It’s time to listen to sex workers

Sex workers have the right to shape the policies that affect their lives, says KATE McGREW of Sex Workers Alliance Ireland, responding to news that the Sexual Offences Act 2017 is to be reviewed
It’s time to listen to sex workers
 Kate McGrew. Picture: Getty images

LAST month, the new Minister for Justice Helen McEntee announced that the Department of Justice had appointed Maura Butler to oversee the review of the Sexual Offences Act 2017.

This act criminalised the purchase of sex and increased penalties for individuals working in pairs or groups and added a potential jail sentence. The law was brought in with great fanfare by the previous Minister for Justice Frances Fitzgerald as a feminist solution to an age-old problem. But we in the Sex Workers Alliance ask: How can a law that curtails bodily autonomy, puts the most marginalised women in society in danger, and speaks over them, be truly feminist?

When this law was initially debated there were no voices of currently working sex workers due to be heard, until we highlighted this issue. SWAI, as the only frontline, sex-worker led organisation in Ireland, were sidelined completely. Sex workers have the right to shape the policies that affect our lives.

We argued that this law will not empower sex workers but will lead to increased nervousness on the part of the client. Negotiations with clients become fraught, decent clients disappear and sex workers are forced to take on clients they would have previously refused, or perform services they would have avoided in the past. Sex workers are forced to work alone to avoid brothel-keeping charges, making them more susceptible to predators. Sex workers are less able to safely report abuses as we face repercussions of by-laws, including being arrested ourselves, evicted, and losing custody of our children.
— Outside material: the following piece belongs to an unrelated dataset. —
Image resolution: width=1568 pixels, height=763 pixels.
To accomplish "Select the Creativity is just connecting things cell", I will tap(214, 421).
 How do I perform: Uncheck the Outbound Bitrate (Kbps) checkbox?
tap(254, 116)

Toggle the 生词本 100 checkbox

All of this has come to pass. Violent crime against sex workers has increased by 92%. There has been a near 20% decrease in workers wishing to make reports to gardaí. Likelihood of reporting is 1%. The law has arrested many more sex workers working together for safety than clients.
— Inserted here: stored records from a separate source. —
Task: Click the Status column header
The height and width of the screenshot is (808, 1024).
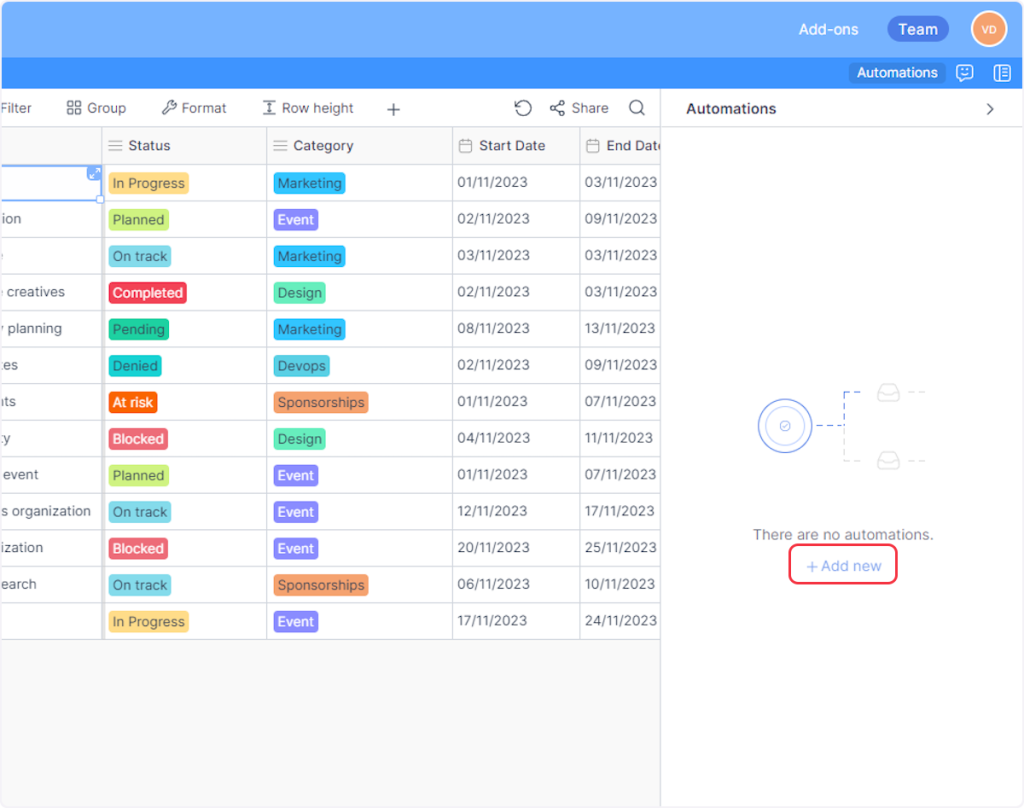Action: (x=150, y=146)
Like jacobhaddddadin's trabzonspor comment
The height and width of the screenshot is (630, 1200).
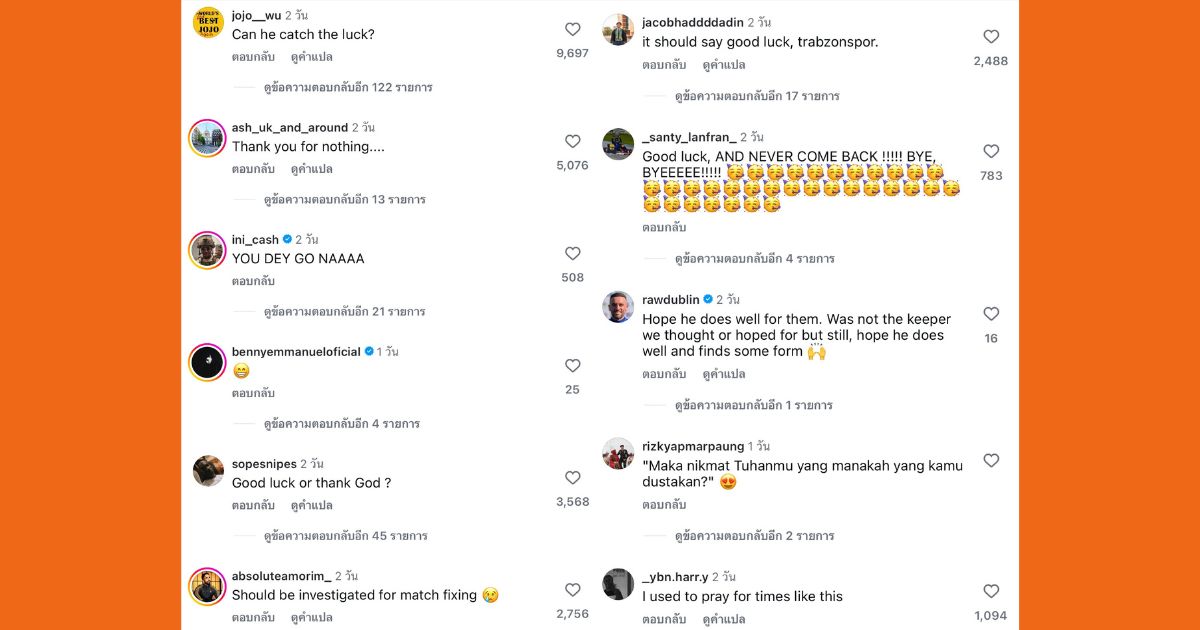(x=991, y=37)
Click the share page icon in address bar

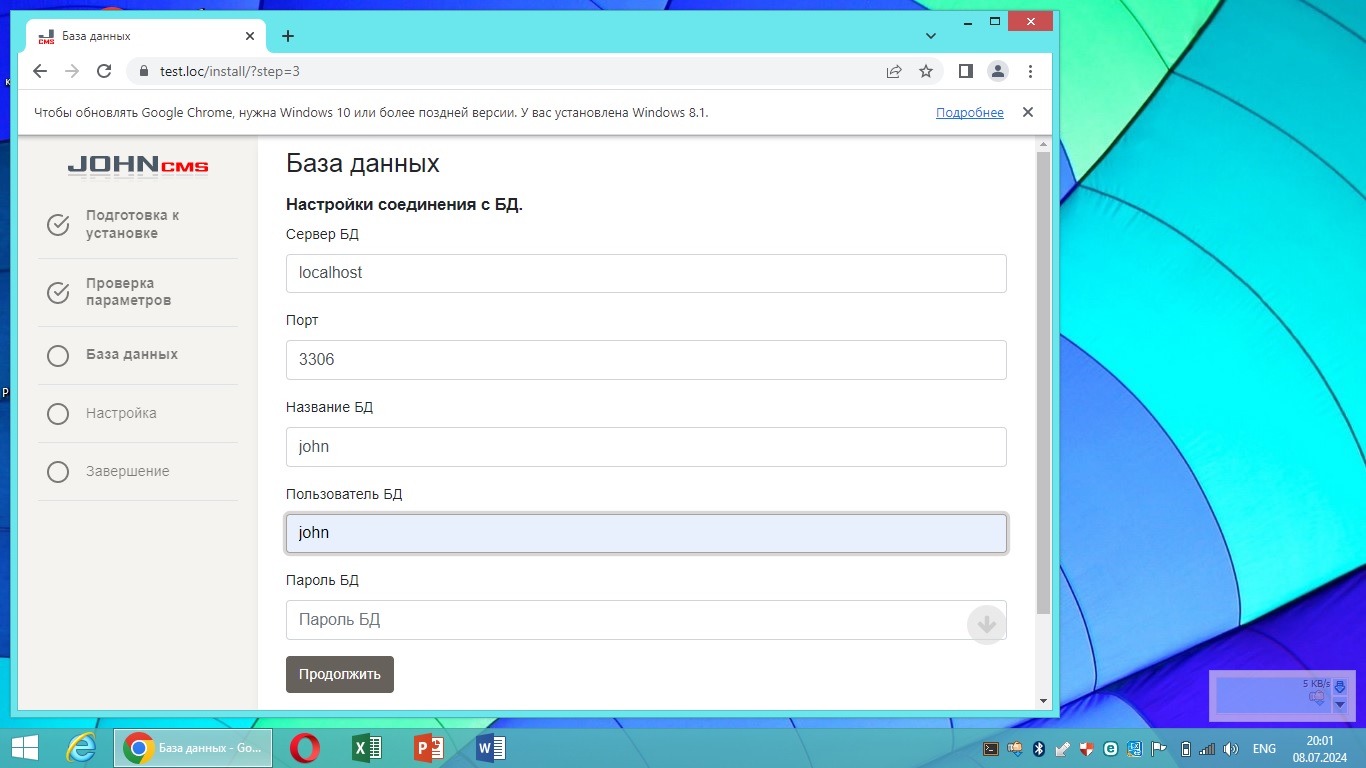pyautogui.click(x=894, y=71)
Two migrant workers working together for safety were prosecuted in 2019 and originally jailed for nine months each, despite the judge acknowledging neither were coerced and no exploitation was involved. One of these women was pregnant at the time of prosecution.

Shockingly, the Minister for Justice at the time, Frances Fitzgerald, did not deny violence against sex workers would rise, but said that it would be a deterrent for people entering the industry. Current sex workers are collateral damage.

We were promised that the introduction of client criminalisation would spell an end to trafficking in Ireland but instead, we have tragically watched our country fall from tier 1 to tier 2 watch list on the Trafficking In Persons Report. Research by Ellison et al (2019) in Northern Ireland - until recently the only country worldwide to have research performed before and after client criminalisation - has shown no decrease in numbers of sex workers and no decrease in trafficking.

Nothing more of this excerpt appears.